Questo dovrebbe sottolineare alcuni aspetti dell’organizzazione del lavoro in Italia. Innanzitutto dovrebbe far capire che le strutture gerarchiche aziendali fanno schifo. Che i criteri di carriera sono totalmente sbagliati, che le promozioni premiano gli incapaci. Tutto sbagliato, tutto da rifare. Se lontano dai capi e dai superiori gerarchici i dipendenti lavorano di più e meglio, forse qualche dubbio dovrebbe sorgere nei responsabili dell’organizzazione.

Altro aspetto è quello della collaborazione, dello scambio di idee, del confronto. Al di là di alcuni, rari, lavori in cui la solitudine è un elemento stimolante e vincente, nella maggioranza dei casi il confronto continuo permette lo sviluppo di nuove idee, di nuovi progetti. Invece, in Italia, è cresciuta la produttività quando i lavoratori hanno smesso di incontrarsi. Non è sorprendente perché l’organizzazione ottusa esclude il coinvolgimento dei dipendenti nella definizione delle strategie. Ed esclude i sottoposti, considerati meri esecutori, nella preparazione dei progetti.
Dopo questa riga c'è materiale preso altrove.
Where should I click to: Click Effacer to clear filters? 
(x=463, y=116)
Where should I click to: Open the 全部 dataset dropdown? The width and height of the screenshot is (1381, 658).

Di conseguenza il confronto è solo quello che si fa intorno alla macchinetta del caffè per discutere di calcio, del ristorante appena scoperto, delle corna del collega. Senza questi fondamentali incontri è evidente che la produttività non cala.

Ma ne risente l’azienda nel suo complesso, perché rinuncia alla collaborazione dei dipendenti, alla loro partecipazione attiva. Alle idee diverse, alle intuizioni. Solo esecutori, e possibilmente muti.

Ma a risentirne sono anche i servizi legati al mondo del lavoro tradizionale. Si lamentano le associazioni dei commercianti. Perché il lavoro da casa elimina i pasti al bar ed al ristorante nella pausa pranzo. Più strano che si lamentino i negozianti di altri settori, perché in pausa pranzo sono regolarmente chiusi. È vero che, al termine dell’orario di ufficio, i lavoratori potevano dedicare un po’ di tempo allo shopping, ma lo possono fare anche al termine del lavoro a casa. Cambiano i quartieri degli acquisti, ma potrebbe essere un bene, calmierando i folli prezzi degli affitti dei negozi in area centrale.